- _Work instruction_:
Drop every image and restate the entries below word for word.

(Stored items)
--------------------------------

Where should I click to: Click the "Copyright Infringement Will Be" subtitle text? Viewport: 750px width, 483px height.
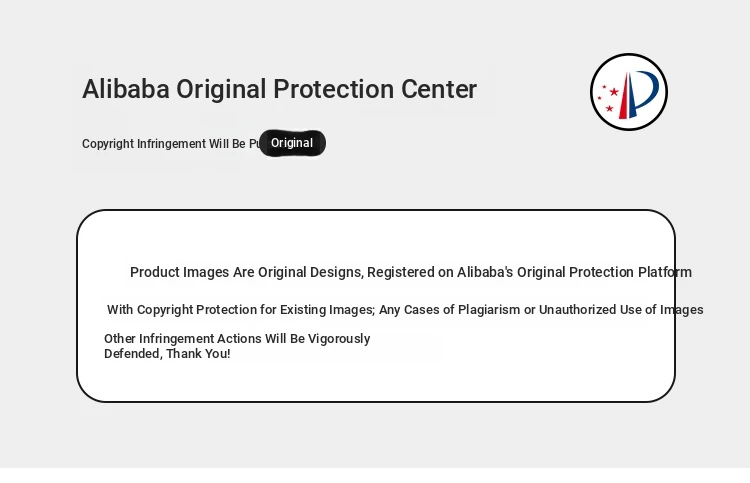point(164,144)
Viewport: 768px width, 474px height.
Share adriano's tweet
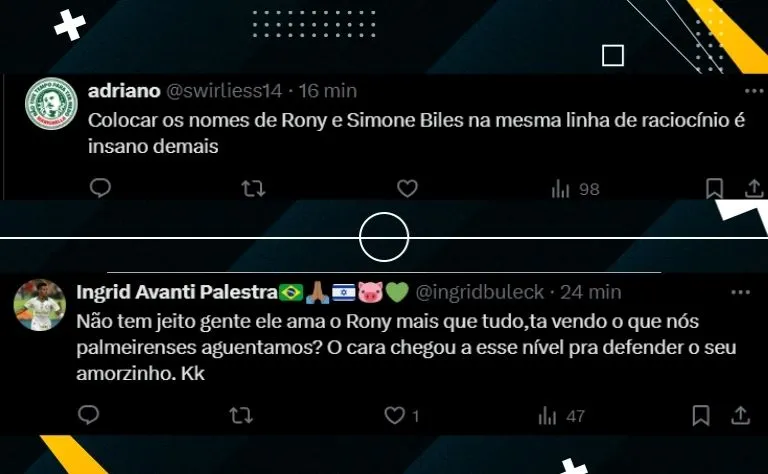click(754, 189)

--------------------------------

- _Response to the task_:
Where should I click to: Click the "Copyright Infringement Will Be" subtitle text? Viewport: 750px width, 483px height.
point(164,144)
Viewport: 768px width, 474px height.
Share adriano's tweet
click(754, 189)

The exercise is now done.